(Working data begins)
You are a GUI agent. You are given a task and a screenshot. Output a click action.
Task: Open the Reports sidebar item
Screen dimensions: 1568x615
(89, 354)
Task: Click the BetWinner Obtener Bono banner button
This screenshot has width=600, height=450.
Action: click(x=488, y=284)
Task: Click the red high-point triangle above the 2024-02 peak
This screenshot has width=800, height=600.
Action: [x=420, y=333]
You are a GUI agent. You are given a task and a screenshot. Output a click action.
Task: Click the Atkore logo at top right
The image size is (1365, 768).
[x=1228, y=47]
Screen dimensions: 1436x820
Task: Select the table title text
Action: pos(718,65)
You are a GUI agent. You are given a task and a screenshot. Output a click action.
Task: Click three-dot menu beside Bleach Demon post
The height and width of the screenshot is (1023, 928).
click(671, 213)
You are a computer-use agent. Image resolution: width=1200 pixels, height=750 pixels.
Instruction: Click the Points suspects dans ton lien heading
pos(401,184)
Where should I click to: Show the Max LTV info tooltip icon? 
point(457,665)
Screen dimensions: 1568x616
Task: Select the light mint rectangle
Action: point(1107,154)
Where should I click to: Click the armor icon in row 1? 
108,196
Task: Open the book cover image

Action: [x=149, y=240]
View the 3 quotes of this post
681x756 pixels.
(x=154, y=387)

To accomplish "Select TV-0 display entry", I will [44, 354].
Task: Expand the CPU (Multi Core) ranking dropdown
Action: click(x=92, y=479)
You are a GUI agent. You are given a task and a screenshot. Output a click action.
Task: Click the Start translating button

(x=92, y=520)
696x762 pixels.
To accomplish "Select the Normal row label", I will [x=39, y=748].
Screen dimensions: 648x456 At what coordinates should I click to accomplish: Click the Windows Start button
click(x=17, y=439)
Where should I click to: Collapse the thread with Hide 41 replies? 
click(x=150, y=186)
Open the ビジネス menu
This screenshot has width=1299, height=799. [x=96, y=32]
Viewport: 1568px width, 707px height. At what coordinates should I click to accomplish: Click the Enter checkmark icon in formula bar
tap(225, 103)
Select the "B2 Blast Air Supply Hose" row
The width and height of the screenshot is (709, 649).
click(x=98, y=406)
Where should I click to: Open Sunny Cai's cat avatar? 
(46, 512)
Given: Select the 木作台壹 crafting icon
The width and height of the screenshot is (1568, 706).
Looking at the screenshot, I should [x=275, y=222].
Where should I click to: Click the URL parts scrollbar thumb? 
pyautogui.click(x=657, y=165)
(Working data ends)
=== Work task ===
Would you copy every line of the entries that includes the word "post"?

=== Result of the exercise ===
Task: Click three-dot menu beside Bleach Demon post
View the 3 quotes of this post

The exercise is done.